Le Rotary d’Épinal a financé le Dragon Boat qui entrera en action en avril prochain, au Port d’Épinal. Pouvez-vous nous expliquer ce qu’est un dragon boat ?

Roberto Autunno – Un dragon boat, c’est un bateau ancestral qui permet de pratiquer un sport collectif, de façon ludique, sur une eau calme. Le Rotary d’Épinal nous a sollicités afin de faire découvrir cette activité aux femmes touchées par le cancer du sein. C’est une activité qui ne nécessite pas de prédispositions certaines et qui est accessible à tous, à n’importe quel âge, ou morphologie. Elle permet de reprendre une activité physique en douceur, de se re-muscler en profondeur, tout en partageant un moment d’échange. Nous voulons cultiver les notions de convivialité, partage et solidarité.

Comment vont se traduire les actions menées avec ce Dragon Boat ? 

R. A. – Mon rôle est de motiver les troupes. Nous allons proposer une séance par semaine, à partir de début avril, les mercredis de 17 h à 19 h. Nous ne pagaierons pas 2 h mais c’est le temps de se présenter, se préparer.
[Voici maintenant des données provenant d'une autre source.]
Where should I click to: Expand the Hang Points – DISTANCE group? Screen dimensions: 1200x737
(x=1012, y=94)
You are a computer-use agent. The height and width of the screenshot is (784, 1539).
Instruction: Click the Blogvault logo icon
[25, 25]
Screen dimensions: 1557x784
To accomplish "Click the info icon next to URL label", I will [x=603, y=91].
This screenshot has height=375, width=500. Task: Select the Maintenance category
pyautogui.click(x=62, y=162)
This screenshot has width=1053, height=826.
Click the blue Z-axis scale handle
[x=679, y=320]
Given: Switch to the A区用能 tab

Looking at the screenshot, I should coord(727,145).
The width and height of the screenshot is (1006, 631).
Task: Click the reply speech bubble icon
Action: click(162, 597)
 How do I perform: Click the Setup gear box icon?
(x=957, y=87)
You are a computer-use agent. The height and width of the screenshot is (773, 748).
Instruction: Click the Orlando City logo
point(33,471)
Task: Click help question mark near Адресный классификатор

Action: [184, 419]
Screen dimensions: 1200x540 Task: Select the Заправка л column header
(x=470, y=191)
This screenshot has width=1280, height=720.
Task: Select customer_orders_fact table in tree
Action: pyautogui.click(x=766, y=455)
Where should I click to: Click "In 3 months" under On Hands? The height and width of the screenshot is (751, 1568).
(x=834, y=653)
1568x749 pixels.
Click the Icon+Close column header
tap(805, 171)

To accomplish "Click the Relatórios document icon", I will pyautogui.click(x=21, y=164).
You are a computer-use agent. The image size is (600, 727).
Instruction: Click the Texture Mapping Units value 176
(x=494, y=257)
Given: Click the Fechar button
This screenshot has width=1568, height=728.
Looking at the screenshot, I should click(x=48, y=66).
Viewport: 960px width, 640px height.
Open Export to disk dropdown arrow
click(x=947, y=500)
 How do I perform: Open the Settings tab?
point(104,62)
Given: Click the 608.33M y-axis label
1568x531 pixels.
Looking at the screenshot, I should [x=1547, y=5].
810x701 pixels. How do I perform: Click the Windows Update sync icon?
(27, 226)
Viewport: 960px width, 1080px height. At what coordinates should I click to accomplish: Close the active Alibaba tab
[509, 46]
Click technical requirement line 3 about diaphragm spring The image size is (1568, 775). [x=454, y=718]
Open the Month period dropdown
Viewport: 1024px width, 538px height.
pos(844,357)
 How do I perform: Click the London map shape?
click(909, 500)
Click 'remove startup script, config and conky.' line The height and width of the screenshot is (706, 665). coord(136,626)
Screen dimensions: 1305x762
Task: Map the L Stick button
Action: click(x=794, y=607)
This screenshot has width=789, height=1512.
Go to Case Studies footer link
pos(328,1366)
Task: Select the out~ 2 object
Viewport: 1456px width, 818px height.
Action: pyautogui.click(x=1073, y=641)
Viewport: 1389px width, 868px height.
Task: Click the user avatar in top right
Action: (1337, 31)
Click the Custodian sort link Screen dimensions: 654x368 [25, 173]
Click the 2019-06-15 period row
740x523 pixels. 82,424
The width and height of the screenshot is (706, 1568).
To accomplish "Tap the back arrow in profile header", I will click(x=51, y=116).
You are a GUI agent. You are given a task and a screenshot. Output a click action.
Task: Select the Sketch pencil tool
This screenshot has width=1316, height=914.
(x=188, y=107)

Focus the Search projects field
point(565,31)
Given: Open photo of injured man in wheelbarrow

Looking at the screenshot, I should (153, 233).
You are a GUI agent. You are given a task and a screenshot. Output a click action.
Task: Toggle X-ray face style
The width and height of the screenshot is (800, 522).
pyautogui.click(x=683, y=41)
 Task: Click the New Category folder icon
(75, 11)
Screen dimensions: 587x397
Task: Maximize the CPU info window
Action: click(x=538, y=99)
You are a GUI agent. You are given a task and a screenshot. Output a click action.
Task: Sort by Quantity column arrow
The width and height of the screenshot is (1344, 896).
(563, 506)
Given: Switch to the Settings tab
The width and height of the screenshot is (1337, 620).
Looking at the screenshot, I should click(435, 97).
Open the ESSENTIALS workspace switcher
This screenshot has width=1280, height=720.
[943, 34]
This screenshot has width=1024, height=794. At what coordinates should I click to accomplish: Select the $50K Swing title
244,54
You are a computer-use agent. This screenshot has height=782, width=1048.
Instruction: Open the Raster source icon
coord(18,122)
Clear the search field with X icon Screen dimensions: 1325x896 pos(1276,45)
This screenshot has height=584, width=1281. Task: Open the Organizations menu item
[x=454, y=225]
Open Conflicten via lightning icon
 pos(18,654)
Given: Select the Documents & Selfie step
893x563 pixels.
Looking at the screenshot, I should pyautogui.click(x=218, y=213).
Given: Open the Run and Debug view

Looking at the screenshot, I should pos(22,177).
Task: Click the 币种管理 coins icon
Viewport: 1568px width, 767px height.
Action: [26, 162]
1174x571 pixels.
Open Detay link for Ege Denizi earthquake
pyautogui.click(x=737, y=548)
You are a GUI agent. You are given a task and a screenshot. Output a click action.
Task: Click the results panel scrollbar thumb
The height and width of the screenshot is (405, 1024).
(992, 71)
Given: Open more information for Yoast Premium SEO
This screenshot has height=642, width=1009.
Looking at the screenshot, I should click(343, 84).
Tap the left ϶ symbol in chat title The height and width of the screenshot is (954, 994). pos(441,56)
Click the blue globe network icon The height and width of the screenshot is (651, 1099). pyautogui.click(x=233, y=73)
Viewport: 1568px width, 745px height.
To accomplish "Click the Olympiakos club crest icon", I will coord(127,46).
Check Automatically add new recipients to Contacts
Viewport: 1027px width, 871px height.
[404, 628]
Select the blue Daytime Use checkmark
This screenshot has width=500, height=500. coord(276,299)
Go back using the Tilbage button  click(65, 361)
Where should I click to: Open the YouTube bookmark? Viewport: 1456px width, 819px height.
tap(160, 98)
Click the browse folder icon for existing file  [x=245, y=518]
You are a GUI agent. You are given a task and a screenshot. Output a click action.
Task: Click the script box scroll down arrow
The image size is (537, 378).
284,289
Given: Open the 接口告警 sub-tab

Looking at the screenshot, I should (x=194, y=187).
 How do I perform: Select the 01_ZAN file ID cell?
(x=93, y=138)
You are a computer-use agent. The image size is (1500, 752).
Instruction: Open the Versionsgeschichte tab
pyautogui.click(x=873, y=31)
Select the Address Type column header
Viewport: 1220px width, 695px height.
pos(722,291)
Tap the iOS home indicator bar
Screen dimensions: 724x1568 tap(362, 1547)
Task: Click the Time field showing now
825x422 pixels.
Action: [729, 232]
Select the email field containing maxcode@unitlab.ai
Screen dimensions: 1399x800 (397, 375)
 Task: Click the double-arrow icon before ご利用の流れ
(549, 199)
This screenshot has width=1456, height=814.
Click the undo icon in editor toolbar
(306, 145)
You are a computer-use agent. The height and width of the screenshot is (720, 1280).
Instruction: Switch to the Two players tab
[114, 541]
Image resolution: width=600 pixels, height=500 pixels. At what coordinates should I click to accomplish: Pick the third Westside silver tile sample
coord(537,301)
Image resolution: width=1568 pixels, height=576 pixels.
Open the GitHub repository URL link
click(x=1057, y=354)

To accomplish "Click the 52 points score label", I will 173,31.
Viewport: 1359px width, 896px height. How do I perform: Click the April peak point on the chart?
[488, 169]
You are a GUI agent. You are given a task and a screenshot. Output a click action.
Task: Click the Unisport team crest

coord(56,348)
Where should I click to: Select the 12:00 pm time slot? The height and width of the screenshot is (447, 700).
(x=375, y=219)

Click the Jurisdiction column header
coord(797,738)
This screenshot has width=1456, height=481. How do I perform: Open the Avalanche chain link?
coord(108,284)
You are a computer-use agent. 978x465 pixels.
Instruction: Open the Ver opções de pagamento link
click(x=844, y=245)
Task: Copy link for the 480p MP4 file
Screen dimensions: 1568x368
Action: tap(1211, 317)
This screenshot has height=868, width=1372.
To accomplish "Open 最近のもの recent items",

Une heure dans l’eau max généralement. Mon rôle en tant qu’éducateur sera de les sécuriser, d’engendrer la convivialité.

Pour les femmes qui lisent cet article et qui seraient intéressées pour participer, quelles démarches doivent-elles faire pour intégrer le team dragon boat ?

R. A. – Elles peuvent appeler au club GESN, en demandant Roberto. Je pourrai renseigner les personnes qui souhaiteraient intégrer le groupe. Plus on sera mieux cela sera. On créera d’autres créneaux, si besoin. Mais généralement, ce sont des femmes en traitement qui auront été orientées par leurs médecins traitants vers nous. Une phase de rééducation où elles ont besoin de l’autorisation de leur médecin, bien sûr. Elles prendront une licence à l’année et grâce à cette licence, elles pourront aussi faire du kayak loisir par exemple. Pourquoi pas, aussi, ouvrir les séances aux hommes ou aux autres personnes touchées par d’autres maladies.

Allez-vous vous lancer des objectifs ?

R. A. – Oui, cet été, nous pourrions envisager des sorties plus longues sur le canal. On risque d’être juste bloqué par les écluses. Le truc intéressant pour la motivation c’est que nous avons des projets de rencontres dragon boat à Toul, Annecy, ou encore Venise. Des manifestations qui attirent beaucoup de monde. Il serait très encourageant de se lancer cet objectif de participer à ce genre de rencontre. Une motivation supplémentaire. Un projet à mettre en place pour faire avancer.